Blackthorn Chronicles
The Lost: Part I

It was late when Marcus finally found Ian sleeping in the Great Hall. For a few moments the lieutenant considered letting his commander sleep; Blackthorn had been driving himself hard of late. But he knew this news was too important to wait until the morn. He set a hand on Blackthorn's shoulder and gently shook him awake.

Ian's eyes flew open even as his own hand moved up to grasp Marcus'. Blue eyes focused before the half-elf stopped himself from responding to a possible attacker. "News?" He sat up in the chair he had been sprawled in. "Any reply from the Hawke?"

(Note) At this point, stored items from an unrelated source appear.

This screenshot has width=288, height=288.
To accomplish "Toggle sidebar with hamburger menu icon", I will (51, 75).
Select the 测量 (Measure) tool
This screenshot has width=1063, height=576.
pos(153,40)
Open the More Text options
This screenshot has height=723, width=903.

"Well, m'lord..." Marcus struggled for the best way to phrase this, then decided on the simple approach. "He's not there."

"He's what?" Blackthorn now was fully awake...and not very happy.

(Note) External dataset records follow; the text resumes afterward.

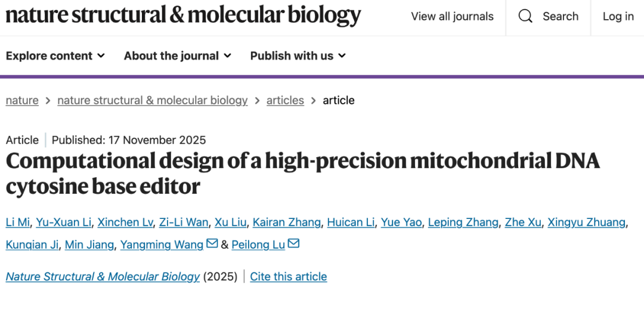Click the Cite this article link
This screenshot has height=309, width=644.
(289, 277)
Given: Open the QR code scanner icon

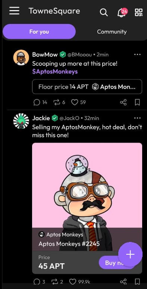Looking at the screenshot, I should tap(138, 12).
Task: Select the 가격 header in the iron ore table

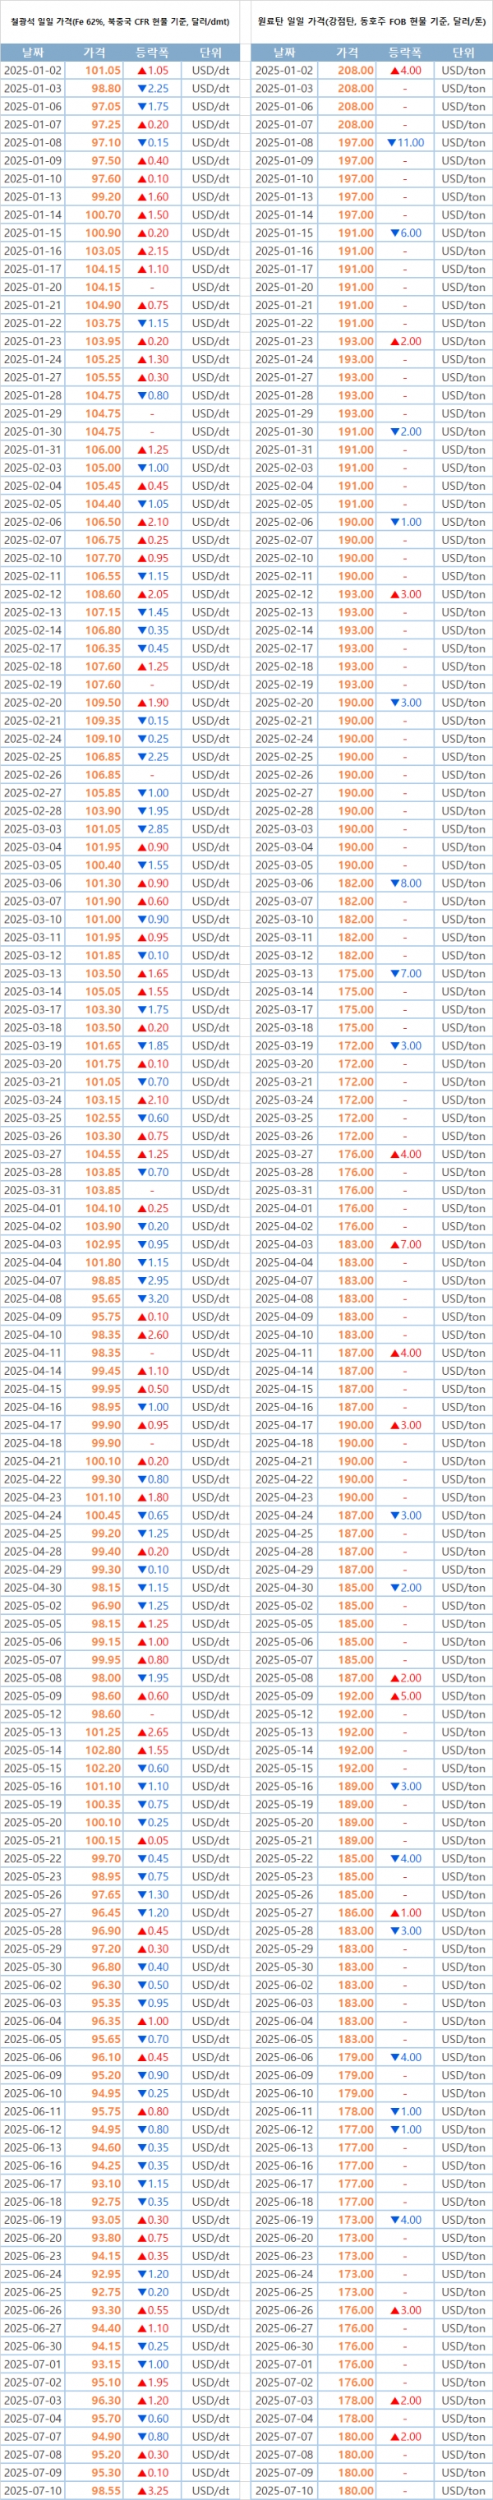Action: [x=95, y=52]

"Not there. The ship never arrived in port. Timmons thought perhaps a storm....but there have been none on the Channel for the past week."

Ian frowned, then rose to his feet, striding across the room as he buckled his sword harness across his back and gathered up his cloak, all the while issuing orders. "No word of this to Lady Xan yet until we have news. But let Sir James know. Send parties along the shore to check for wreckage. Send men across to France by the Road to do the same there. And tell Timmons to check the smaller seaports. Perhaps they were diverted by a problem aboard ship".

"Very well, milord". Marcus fought his usual losing battle to keep up with the loner stride of the other, finally surrendering at the doorway as he watched Ian walk out. "And where might you be going, Sir?"

Ian's voice floated back as he stepped out of the torchlight and into the shadows by the gates. "I'll be down at the waterfront. At The Hook"

With that, he disappeared altogether from view. Marcus cursed softly to himself. He best send some more men down there, he mused. Hell was about to break loose on The Hook.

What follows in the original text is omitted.